◆ TASK STATEMENT ◆
Would you please reproduce all the entries word for word, minus the pictures?

Records contained in a dataset

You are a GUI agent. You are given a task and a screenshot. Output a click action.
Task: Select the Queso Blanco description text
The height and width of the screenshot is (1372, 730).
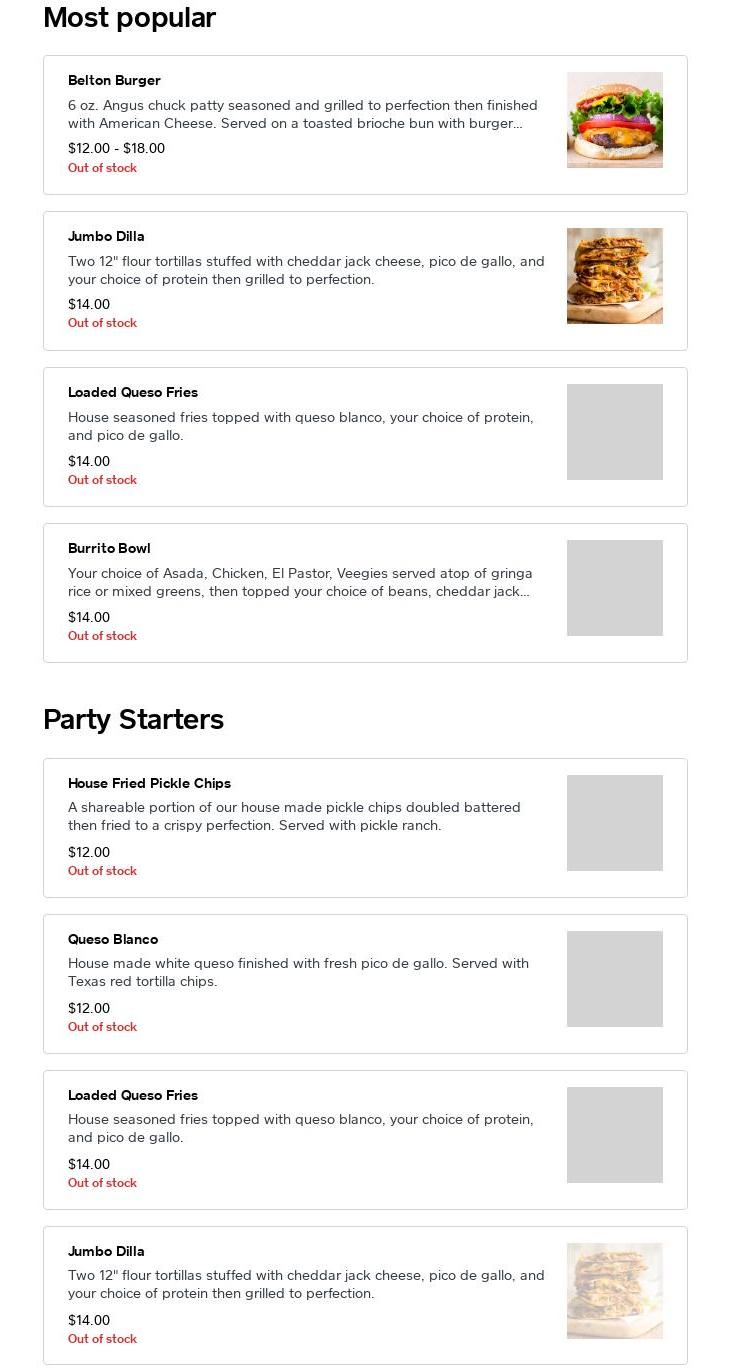point(298,972)

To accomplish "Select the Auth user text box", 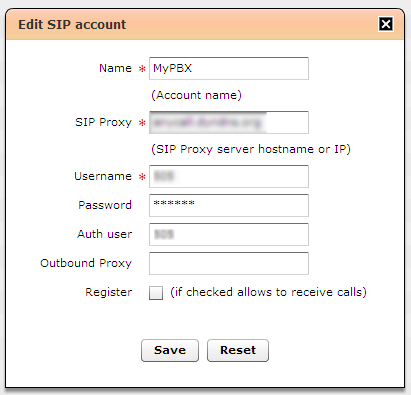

◆ ANSWER TO THIS EXERCISE ◆
You are a GUI agent. You are given a task and a screenshot. Output a click action.
Task: Select the Queso Blanco description text
The height and width of the screenshot is (1372, 730).
point(298,972)

To accomplish "Select the Auth user text box", 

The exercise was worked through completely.